Arisaema candidissimum (also called white-spathed jack in the pulpit)
Tuberous perennial. Low growing but architectural, grown for the pink and white striped spathes which are borne in summer. Good to provide interest in a cool, shady, moisture-retentive spot. The 'flowers' are not long-lasting but are quite a conversation piece when they are out.
Flowers and leaves in summer.
Habit - upright. H&S: up to 50cm
Stem - leaf stems are round, smooth and mid-green. Flower stems are round, smooth and dark pink-brown.
Leaves - palmately lobed, leathery texture, mid-green. The leaves grow larger after the flower stem has faded.
Flowers - the flowers are tiny and are clustered along the cigar-like spadix which is enclosed by the hooded spathes. They appear in mid-summer.
Fruit/seed - flowers are followed by a spike of red berries.
Partial to full shade.
Moisture retentive, but not wet.
May need protection in colder winters or in cold areas.

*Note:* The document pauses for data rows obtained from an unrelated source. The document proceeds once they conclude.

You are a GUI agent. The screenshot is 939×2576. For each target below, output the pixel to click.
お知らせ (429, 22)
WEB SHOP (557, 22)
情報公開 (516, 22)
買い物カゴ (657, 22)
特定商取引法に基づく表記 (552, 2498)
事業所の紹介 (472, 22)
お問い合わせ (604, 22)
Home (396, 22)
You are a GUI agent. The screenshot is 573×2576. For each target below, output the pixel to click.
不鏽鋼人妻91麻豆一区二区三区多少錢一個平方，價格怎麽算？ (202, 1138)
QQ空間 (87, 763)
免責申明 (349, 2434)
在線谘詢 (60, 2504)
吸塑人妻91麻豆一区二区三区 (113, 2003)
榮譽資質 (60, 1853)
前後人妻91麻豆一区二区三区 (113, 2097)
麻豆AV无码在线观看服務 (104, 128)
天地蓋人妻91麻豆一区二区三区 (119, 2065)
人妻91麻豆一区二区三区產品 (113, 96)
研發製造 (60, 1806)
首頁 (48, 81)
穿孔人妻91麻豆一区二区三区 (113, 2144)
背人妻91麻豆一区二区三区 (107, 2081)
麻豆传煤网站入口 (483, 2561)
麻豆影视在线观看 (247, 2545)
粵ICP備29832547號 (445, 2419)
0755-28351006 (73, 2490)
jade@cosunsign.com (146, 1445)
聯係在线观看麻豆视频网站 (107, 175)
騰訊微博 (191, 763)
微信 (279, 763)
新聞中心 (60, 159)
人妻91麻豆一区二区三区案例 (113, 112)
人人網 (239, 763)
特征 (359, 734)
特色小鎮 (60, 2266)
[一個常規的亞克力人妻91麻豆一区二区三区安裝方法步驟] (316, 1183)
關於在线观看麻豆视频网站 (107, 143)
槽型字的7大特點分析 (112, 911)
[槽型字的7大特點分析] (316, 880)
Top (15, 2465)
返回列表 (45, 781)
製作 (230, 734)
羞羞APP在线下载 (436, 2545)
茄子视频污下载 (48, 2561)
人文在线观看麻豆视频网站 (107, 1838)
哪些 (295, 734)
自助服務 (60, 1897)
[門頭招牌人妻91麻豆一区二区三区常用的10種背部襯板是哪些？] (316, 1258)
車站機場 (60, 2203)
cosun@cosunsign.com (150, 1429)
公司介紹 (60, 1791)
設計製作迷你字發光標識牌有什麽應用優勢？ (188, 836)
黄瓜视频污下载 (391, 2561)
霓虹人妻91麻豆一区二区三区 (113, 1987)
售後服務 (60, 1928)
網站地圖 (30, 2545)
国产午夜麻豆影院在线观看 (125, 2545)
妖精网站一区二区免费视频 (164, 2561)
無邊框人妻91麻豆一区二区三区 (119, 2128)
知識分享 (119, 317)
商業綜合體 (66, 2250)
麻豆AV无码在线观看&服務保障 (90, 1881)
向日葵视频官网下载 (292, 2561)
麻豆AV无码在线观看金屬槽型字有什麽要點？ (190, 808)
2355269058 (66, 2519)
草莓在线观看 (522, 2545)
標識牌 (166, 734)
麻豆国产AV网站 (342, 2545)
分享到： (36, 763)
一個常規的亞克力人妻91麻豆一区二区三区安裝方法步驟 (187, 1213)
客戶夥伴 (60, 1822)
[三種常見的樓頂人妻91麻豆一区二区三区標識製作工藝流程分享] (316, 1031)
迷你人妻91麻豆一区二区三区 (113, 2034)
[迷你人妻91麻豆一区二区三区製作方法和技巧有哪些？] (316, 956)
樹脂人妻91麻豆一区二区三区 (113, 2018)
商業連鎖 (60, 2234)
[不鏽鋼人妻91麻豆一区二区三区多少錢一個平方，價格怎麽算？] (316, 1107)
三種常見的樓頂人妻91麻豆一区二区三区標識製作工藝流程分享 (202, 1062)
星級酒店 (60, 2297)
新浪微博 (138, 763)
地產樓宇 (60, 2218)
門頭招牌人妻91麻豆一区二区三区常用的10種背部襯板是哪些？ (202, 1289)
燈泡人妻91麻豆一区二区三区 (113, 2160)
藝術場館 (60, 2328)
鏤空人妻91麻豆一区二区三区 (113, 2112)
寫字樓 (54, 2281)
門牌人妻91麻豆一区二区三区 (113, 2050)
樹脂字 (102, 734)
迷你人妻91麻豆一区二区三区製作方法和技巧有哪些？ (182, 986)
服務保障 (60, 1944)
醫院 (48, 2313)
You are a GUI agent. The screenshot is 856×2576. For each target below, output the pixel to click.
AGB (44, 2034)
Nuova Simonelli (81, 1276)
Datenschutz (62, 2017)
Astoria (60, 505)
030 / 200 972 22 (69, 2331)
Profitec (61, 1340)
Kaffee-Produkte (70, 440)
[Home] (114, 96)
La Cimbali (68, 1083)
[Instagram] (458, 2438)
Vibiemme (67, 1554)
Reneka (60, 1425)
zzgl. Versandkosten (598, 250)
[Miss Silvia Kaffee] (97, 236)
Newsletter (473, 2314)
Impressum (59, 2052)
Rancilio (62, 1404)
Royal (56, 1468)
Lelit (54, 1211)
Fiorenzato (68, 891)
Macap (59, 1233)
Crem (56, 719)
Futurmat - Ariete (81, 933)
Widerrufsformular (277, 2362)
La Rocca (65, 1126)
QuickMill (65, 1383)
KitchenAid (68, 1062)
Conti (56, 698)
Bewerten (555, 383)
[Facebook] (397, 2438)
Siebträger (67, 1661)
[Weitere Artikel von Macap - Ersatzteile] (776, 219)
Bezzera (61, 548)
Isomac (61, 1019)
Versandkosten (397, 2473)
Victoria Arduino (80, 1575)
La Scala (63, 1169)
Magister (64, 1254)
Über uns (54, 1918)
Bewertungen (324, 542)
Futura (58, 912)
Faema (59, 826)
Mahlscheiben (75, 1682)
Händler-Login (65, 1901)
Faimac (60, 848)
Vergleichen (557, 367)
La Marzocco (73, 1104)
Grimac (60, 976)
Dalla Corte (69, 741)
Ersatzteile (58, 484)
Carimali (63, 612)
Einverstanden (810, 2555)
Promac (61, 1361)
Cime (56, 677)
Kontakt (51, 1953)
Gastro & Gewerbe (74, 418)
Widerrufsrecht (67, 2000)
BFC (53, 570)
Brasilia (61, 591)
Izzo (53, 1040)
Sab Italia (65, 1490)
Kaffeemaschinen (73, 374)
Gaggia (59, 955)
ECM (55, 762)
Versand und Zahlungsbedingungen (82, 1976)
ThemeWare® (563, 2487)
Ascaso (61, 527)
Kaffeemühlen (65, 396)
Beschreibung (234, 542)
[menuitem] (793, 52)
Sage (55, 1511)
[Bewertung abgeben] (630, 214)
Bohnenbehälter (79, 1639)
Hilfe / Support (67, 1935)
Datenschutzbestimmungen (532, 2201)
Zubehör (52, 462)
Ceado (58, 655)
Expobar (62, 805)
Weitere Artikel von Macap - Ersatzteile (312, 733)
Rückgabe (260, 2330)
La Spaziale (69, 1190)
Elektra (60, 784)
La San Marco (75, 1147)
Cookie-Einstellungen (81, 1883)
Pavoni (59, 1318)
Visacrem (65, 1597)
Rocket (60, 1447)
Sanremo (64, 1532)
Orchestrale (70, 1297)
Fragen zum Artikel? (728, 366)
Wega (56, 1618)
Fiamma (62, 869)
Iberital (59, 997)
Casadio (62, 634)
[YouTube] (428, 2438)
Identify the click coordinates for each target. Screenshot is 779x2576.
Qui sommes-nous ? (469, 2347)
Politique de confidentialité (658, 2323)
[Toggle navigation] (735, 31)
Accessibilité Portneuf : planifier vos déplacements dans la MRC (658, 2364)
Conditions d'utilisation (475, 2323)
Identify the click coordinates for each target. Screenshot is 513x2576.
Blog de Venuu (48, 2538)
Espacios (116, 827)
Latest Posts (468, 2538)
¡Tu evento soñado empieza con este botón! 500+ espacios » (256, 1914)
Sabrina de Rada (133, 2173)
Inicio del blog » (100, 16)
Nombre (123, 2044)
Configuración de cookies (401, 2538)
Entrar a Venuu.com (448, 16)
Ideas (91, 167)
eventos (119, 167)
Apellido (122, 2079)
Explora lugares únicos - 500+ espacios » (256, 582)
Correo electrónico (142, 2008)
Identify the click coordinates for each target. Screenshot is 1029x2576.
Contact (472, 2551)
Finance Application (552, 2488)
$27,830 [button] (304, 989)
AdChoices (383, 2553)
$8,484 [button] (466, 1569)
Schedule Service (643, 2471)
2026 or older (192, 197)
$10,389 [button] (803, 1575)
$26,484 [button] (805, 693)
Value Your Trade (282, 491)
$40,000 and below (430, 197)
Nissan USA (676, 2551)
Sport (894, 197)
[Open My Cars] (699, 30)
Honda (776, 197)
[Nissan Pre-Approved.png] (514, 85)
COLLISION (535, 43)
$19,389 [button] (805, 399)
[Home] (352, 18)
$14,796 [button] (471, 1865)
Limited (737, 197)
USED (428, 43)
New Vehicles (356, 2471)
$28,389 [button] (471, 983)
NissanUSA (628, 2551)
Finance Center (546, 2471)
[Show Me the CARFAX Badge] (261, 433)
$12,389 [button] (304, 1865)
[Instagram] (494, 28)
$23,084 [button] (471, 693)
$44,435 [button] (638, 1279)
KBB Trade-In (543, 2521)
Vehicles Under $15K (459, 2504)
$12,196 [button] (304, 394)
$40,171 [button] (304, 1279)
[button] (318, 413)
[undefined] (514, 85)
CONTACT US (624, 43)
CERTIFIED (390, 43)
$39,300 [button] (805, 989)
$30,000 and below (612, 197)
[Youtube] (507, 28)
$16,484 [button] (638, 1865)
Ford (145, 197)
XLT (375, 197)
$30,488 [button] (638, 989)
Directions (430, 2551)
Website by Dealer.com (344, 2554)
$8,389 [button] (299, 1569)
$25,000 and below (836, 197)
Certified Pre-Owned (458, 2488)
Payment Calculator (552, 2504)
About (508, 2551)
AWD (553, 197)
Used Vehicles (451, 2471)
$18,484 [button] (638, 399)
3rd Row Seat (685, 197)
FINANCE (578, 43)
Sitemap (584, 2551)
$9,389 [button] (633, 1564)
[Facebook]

My Arisaema is in a pot facing north-east and, whilst it's in a fairly sheltered position, it has, so far, come to no harm without winter protection.
Little needed - do not allow tubers to dry out and protect from slugs, snails and vine weevils. I've found that copper tape around the pot has kept slugs and snails away.
Seed can be sown in containers, in a cold frame, in spring or autumn, or remove and plant up tuber off-sets. These look like large flat potatoes.